WRITTEN TASK: Format the lines of the material below as a numbered list, skipping any blank lines and leaving out the pictures.

[START TASK MATERIAL]

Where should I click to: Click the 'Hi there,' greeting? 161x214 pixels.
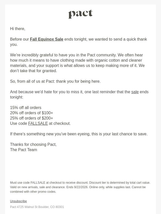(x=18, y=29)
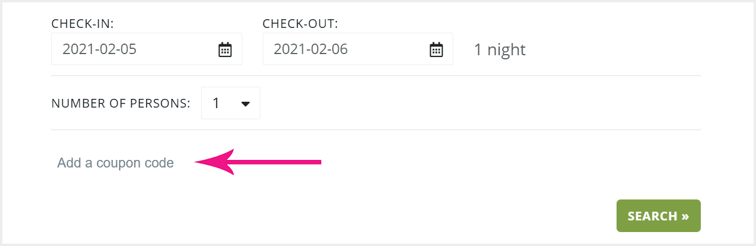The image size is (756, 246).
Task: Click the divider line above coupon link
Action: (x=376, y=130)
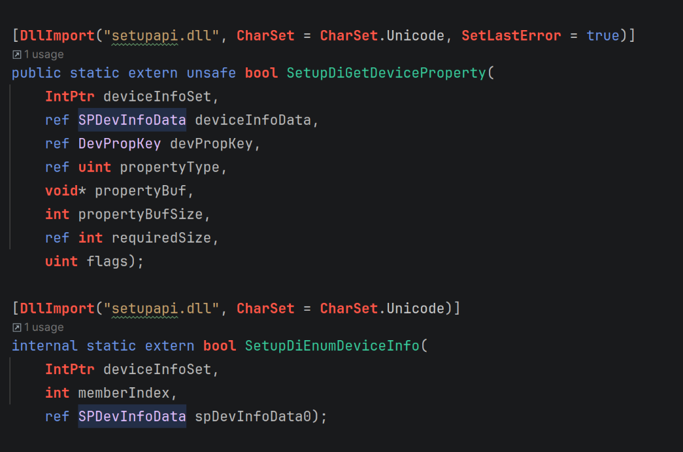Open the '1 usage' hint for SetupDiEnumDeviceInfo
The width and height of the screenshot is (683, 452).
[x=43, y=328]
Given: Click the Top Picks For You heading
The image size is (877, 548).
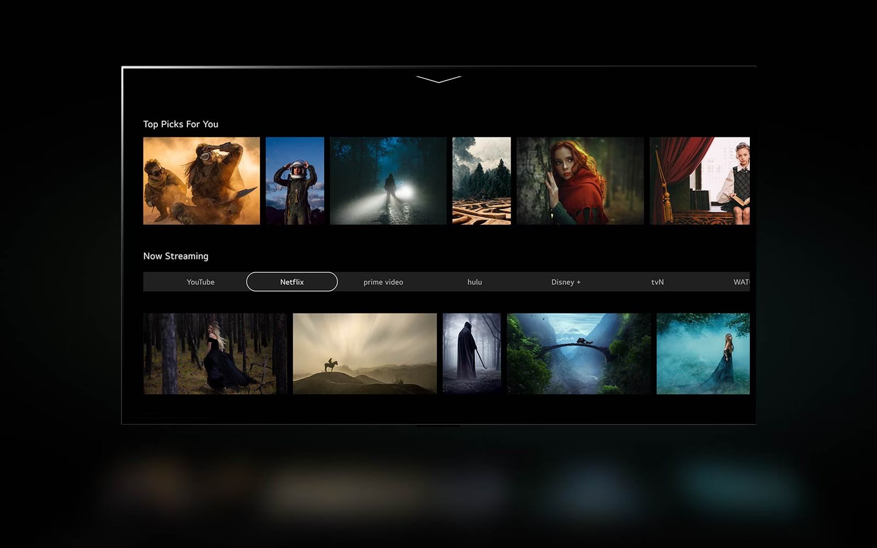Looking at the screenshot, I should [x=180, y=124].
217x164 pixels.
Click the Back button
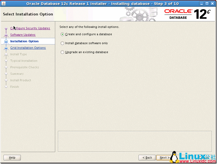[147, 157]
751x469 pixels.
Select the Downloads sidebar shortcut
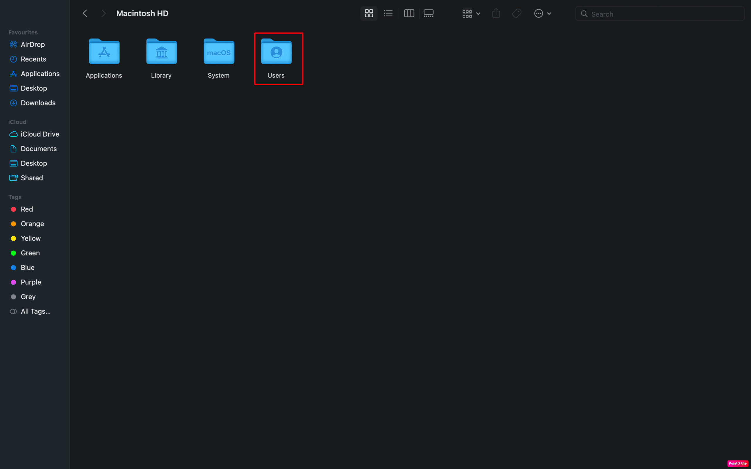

[END TASK MATERIAL]

SOLUTION TO THIS TASK:
1. Where should I click to: Click the 'Hi there,' greeting? 161x214 pixels.
2. (x=18, y=29)
3. The image size is (756, 246).
4. Task: Click the divider line above coupon link
5. Action: (x=376, y=130)
6. Open the '1 usage' hint for SetupDiEnumDeviceInfo
7. The width and height of the screenshot is (683, 452).
8. [x=43, y=328]
9. Given: Click the Top Picks For You heading
10. The image size is (877, 548).
11. Looking at the screenshot, I should [x=180, y=124].
12. 217x164 pixels.
13. Click the Back button
14. [147, 157]
15. 751x469 pixels.
16. Select the Downloads sidebar shortcut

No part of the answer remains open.